Return the lines of the entries below word for word, beginning at the line that contains "You are a GUI" and continuing through the last line of the entries. Leave the pictures out of your answer.
———
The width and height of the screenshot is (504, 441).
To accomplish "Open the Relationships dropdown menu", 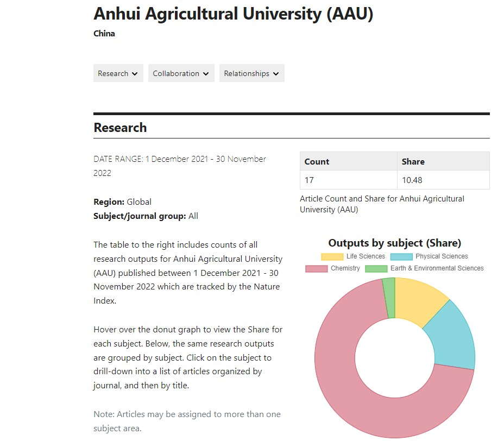I will click(x=251, y=73).
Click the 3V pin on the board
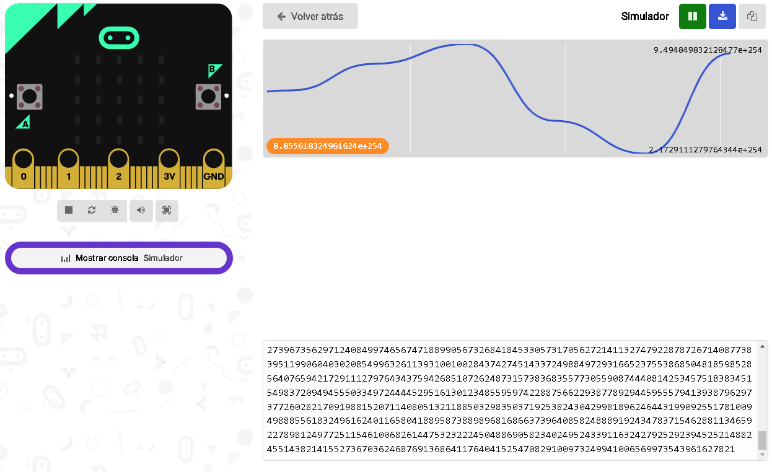The image size is (772, 472). coord(169,169)
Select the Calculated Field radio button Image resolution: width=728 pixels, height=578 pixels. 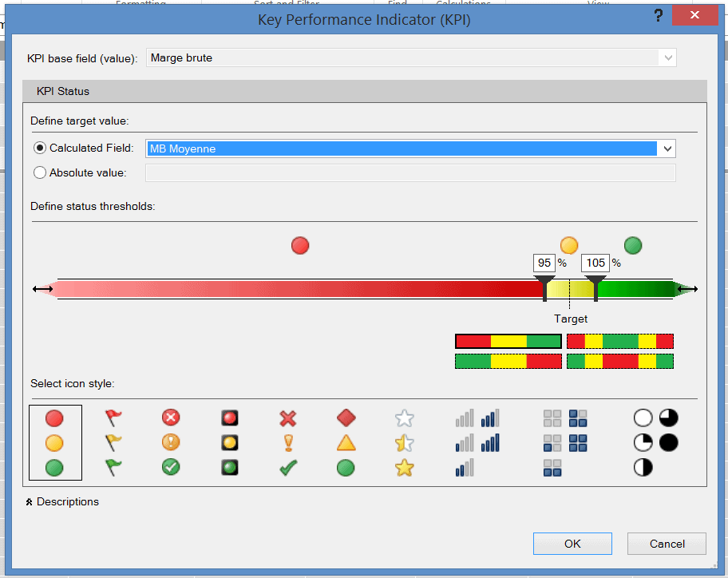click(x=40, y=148)
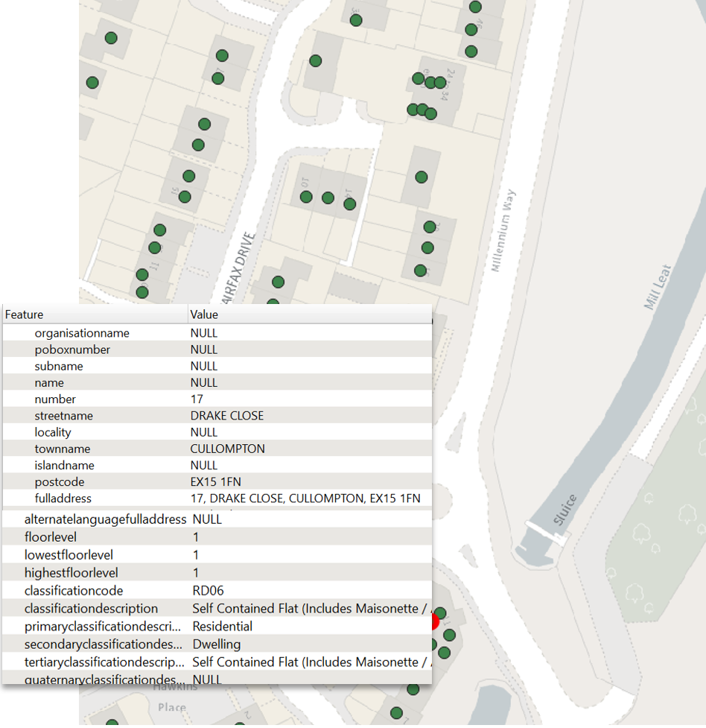Select the fulladdress value for 17 Drake Close
Screen dimensions: 706x728
coord(305,498)
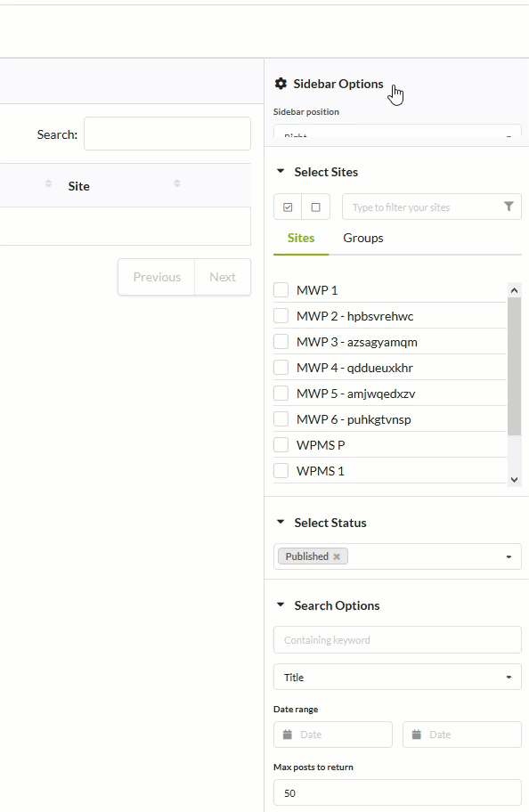Switch to the Groups tab
Screen dimensions: 529x812
tap(362, 238)
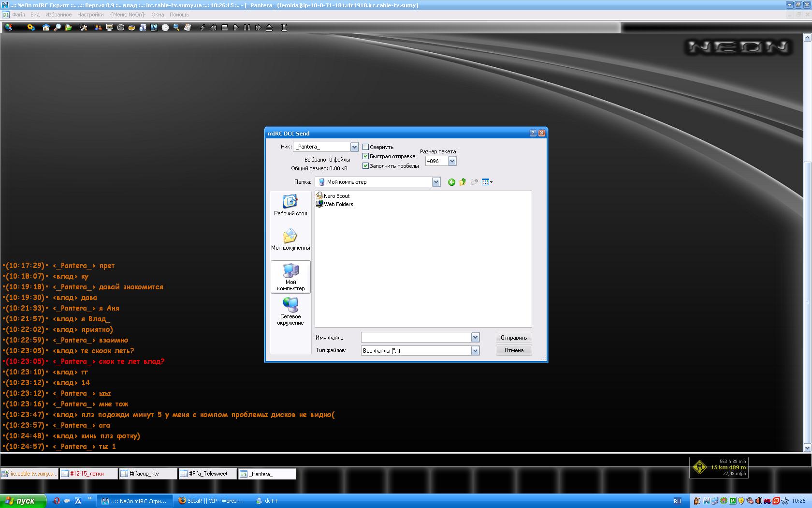The width and height of the screenshot is (812, 508).
Task: Click the clock icon in toolbar
Action: 165,28
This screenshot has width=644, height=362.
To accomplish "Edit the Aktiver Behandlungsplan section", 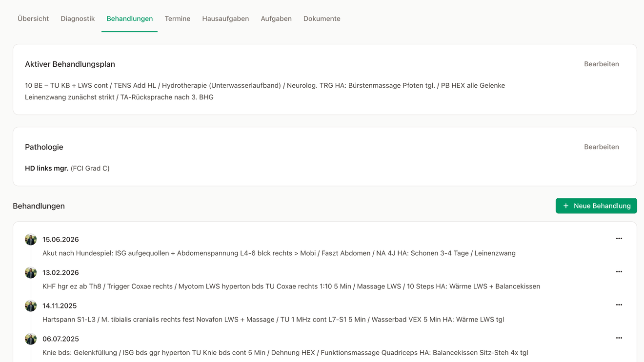I will click(602, 64).

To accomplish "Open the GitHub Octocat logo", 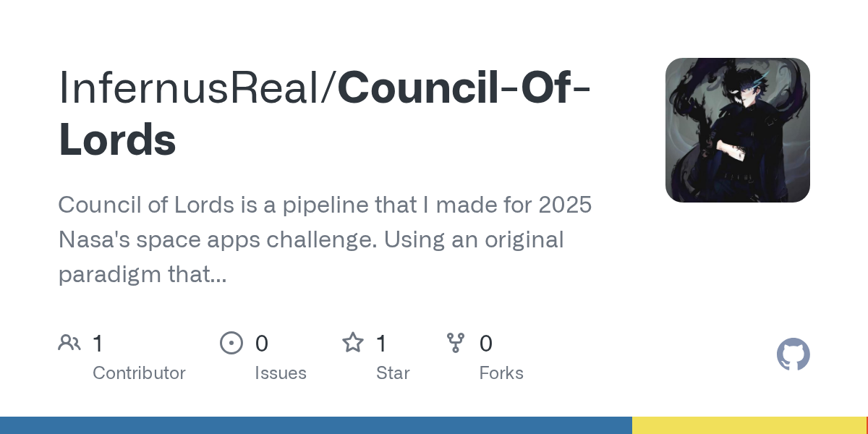I will [793, 354].
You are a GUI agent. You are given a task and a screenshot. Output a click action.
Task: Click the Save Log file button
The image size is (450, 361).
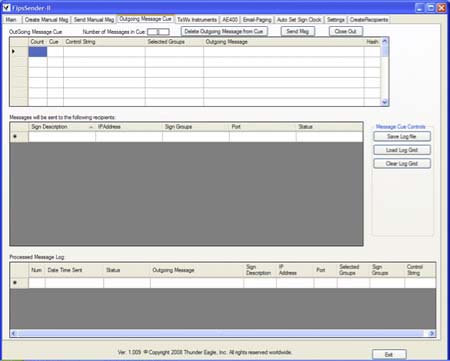pyautogui.click(x=402, y=136)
———
▶ FULL SOLUTION:
You are a GUI agent. You are given a task and a screenshot. Output a click action.
Task: Click the Save Log file button
The image size is (450, 361).
pyautogui.click(x=402, y=136)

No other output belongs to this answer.